TASK STATEMENT. Once you have read the entries, please say how many lines hold the string "will", giving the number only.

- - - -

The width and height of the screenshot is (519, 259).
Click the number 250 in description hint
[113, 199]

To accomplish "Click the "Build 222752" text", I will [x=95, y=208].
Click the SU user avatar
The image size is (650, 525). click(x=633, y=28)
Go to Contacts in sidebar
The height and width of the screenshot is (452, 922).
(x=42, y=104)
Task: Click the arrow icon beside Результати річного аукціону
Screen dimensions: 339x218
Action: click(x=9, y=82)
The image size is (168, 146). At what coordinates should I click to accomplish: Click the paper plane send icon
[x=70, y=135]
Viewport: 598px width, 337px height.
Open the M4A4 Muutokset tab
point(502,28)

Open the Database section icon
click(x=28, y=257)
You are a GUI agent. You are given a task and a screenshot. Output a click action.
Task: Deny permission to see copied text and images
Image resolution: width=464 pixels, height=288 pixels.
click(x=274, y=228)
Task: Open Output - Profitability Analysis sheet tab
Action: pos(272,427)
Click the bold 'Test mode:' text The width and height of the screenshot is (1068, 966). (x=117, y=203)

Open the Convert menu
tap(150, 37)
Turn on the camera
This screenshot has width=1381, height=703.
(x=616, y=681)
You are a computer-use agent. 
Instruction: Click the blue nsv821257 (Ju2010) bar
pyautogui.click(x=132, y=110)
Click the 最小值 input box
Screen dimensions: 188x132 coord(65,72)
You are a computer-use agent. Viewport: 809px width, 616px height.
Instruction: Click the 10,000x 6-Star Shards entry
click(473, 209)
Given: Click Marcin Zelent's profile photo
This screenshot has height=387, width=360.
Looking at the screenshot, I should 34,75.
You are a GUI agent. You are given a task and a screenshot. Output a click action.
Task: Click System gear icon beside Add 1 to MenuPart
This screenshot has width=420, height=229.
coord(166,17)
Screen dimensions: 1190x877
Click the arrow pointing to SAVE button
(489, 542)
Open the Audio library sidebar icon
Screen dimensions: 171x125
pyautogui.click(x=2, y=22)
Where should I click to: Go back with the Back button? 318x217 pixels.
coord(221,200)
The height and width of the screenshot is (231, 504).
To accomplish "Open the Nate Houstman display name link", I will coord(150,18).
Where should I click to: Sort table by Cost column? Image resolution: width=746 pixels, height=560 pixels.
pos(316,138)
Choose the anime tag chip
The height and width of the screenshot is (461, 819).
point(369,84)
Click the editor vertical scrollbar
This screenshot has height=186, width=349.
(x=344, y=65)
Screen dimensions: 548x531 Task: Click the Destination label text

- - - -

RESULT OF THE TASK. 2